Co-delivery of gambogic acid and TRAIL plasmid by hyaluronic acid grafted PEI-PLGA nanoparticles for the treatment of triple negative breast cancer

Figures & data

Figure 1. Schematic fabrication of HA grafted PEI-PLGA NPs for plasmid co-delivery of GA and TRAIL.

Figure 2. Preparation and characterization of GA and pTRAIL co-loaded HA/PPNPs. (A) Optimization of charge ratios (N/P) between pTRAIL and PPNPs was visualized by gel electrophoresis. Size distribution and particle morphology was measured by dynamic light scattering (B) and transmission electron microscopy (C).

Table 1. Characterization of GA and pTRAIL loaded HA/PPNPs (n = 3).

Preparations	Size (nm)	PDI	Zeta potential (mV)	EE (%)	DL (w/w, %)
PPNPs	107.2 ± 2.0	0.12 ± 0.03	50.3 ± 5.2	–	–
HA/PPNPs	119.4 ± 5.8	0.16 ± 0.01	−7.3 ± 5.7	–	–
GA/pTRAIL-H	121.5 ± 5.9	0.16 ± 0.01	−0.6 ± 0.43	83.3 ± 3.2^a	8.5 ± 0.4^a
A/PPNPs				77.5 ± 2.4^b	–

a EE or DL of GA.

b EE of pTRAIL.

Figure 3. Intracellular uptake of HA/PPNPsin MDA-MB-231 cells. MDA-MB-231 (A) and MCF-7 (B) cells were incubated with nile red, naked YOYO1-pTRAIL, or nile red-and YOYO1-pTRAIL co-loaded HA/PPNPs with or without the pretreatment of 1 mg/ml of HA for 4 h, and the intracellular accumulation of nile red and YOYO1-pTRAIL was observed by the Incell Analyzer 2000 (GE Healthcare). (C) MDA-MB-231and MCF-7cellswere treated as described above and the intracellular fluorescence intensity was measured by flow cytometry. Data were expressed as the mean ± SEM of three independent experiments. *p < .05 and **p < .01.

Figure 4. Cell viability of breast cancer cells after treatment with different formulations of GA and pTRAIL. MDA-MB-231 and MCF-7 cells were treated with different formulations of GA and pTRAIL for 24 h and 48 h. Cells viability was determined by MTT assay and compared to untreated cells. Data were expressed as the mean ± SEM of three independent experiments.

Figure 5. Cell apoptosis assay in TNBC cells. (A) Cell apoptosis was analyzed by flow cytometry using Annexin V-FITC/PI double staining. Involvement of caspase3/7 (B) and caspase 8 (C) activation. (D) Western blot analysis of apoptosis-related protein expression using indicated antibodies. Each value represents the mean ± SEM from triplicate determinations. *p < .05, **p < .01 and ***p < .001.

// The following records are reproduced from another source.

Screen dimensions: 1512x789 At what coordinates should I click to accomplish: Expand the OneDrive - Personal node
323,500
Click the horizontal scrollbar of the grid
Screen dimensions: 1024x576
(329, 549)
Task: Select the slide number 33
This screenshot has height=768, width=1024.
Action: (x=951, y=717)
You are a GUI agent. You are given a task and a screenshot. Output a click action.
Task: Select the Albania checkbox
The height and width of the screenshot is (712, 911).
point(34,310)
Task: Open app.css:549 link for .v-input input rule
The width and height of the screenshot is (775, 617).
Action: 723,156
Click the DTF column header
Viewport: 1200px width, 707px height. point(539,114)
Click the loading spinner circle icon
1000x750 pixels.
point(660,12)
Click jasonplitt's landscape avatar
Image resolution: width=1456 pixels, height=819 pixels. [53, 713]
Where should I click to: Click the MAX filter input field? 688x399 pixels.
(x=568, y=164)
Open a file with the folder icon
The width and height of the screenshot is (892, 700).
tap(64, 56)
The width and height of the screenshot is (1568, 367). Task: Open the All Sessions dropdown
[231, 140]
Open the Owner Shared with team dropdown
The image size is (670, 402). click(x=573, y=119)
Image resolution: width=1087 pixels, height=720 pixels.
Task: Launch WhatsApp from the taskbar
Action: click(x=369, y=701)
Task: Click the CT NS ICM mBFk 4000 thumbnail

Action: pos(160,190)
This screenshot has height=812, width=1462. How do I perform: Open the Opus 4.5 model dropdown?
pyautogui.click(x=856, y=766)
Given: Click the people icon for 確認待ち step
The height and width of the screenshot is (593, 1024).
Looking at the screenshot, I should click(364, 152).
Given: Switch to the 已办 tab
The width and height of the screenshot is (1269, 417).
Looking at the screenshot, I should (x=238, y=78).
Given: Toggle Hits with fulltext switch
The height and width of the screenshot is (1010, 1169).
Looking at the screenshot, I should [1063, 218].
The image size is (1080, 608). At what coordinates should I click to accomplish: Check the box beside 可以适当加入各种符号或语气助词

Figure 6. In vivo anti-tumor effect of GA/pTRAIL-HA/PPNPs. (A) Change of tumor volume in 4T1 cell-bearing mice after intravenous injection of different formulations. #p < .05 and *p < .05 vs. saline control. (B) Images of excised tumors of all groups at the end of study. (C) Change of body weight in 4T1-bearing mice during the study. (D) Tumor weight measured at the end of study (15 days post the initiation of treatment). Points are presented as mean ± SEM (n = 5). (E) The excised tumors of all groups were fixed and subjected to H&E histological staining and TUNEL immunohistochemical staining. Magnification ×400.